WHAT IS REQUIRED ▸ In the records below, the line with "The width and" and every line after it must be written out exactly; no pictures belong in the result.

[Stored records]
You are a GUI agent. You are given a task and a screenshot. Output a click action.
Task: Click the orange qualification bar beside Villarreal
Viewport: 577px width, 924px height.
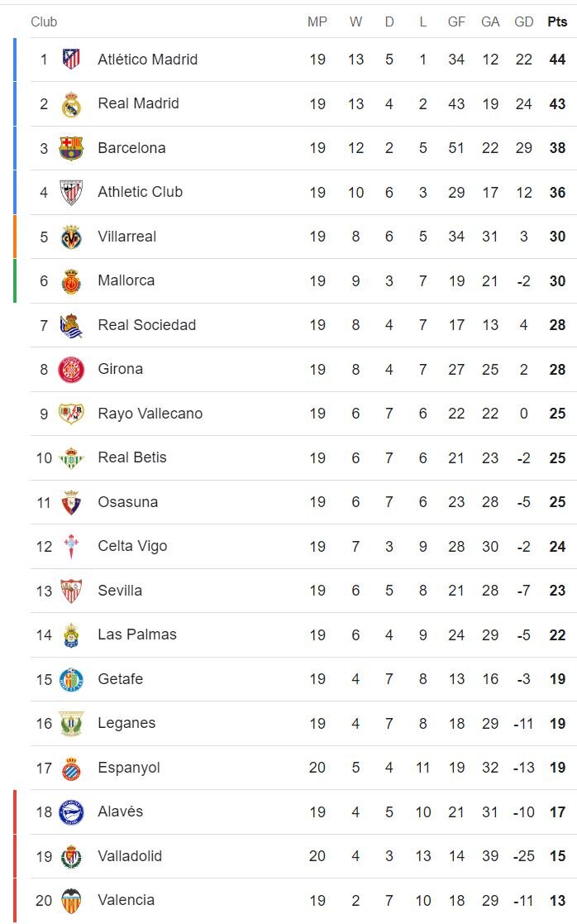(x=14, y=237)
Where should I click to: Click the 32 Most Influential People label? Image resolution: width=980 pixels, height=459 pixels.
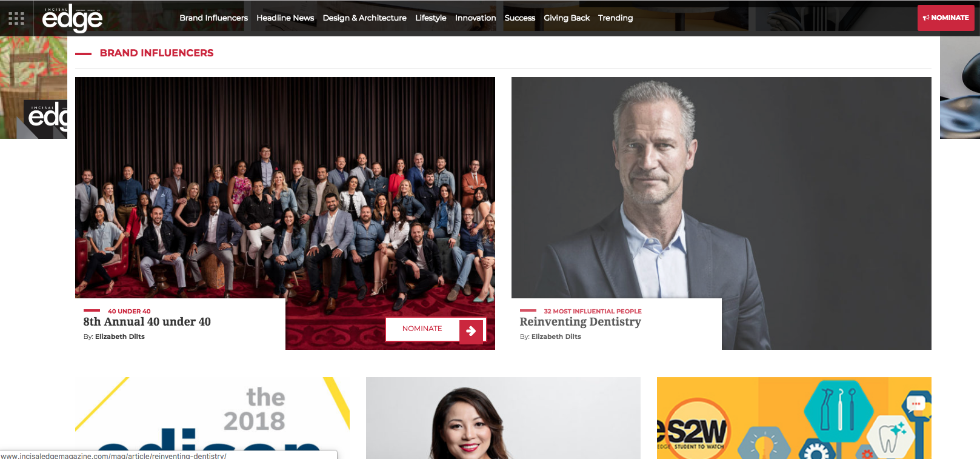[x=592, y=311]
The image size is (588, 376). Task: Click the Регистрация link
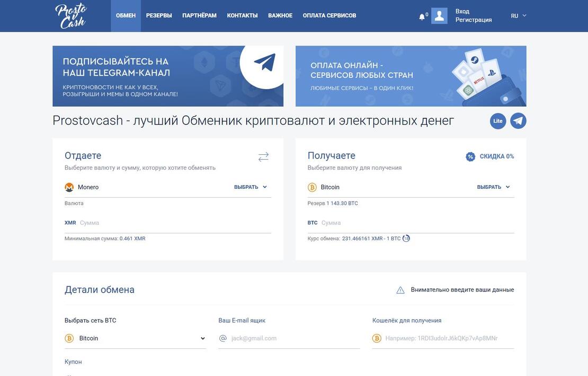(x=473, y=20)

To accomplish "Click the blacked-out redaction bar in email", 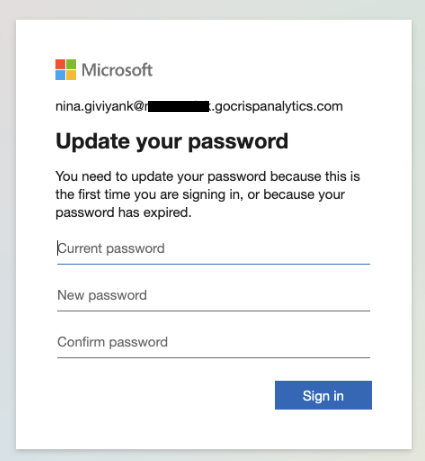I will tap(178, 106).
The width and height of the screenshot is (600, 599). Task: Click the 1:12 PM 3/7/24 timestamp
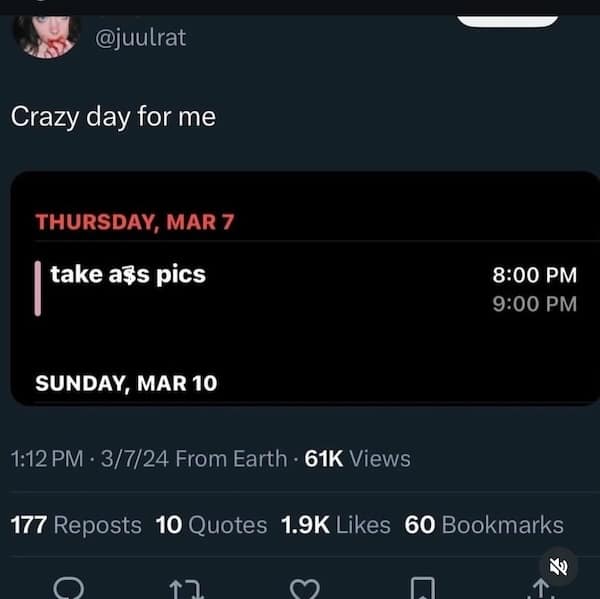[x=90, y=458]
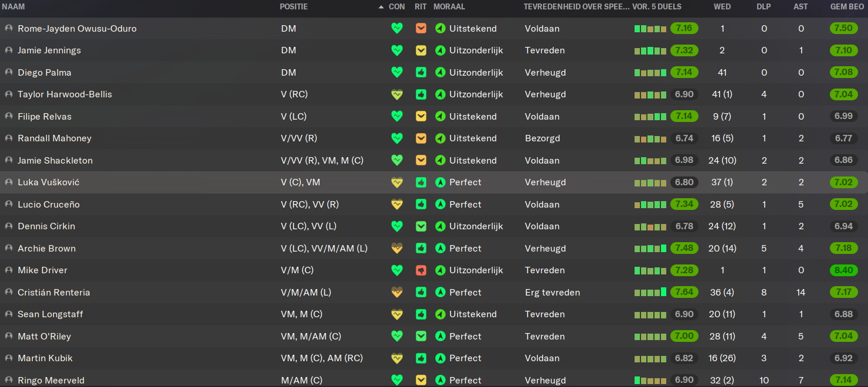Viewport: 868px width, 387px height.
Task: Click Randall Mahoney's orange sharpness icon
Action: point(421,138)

REPLY ▸
The width and height of the screenshot is (600, 599). Task: Click the 1:12 PM 3/7/24 timestamp
[x=90, y=458]
Viewport: 868px width, 387px height.
Task: Click Randall Mahoney's orange sharpness icon
Action: point(421,138)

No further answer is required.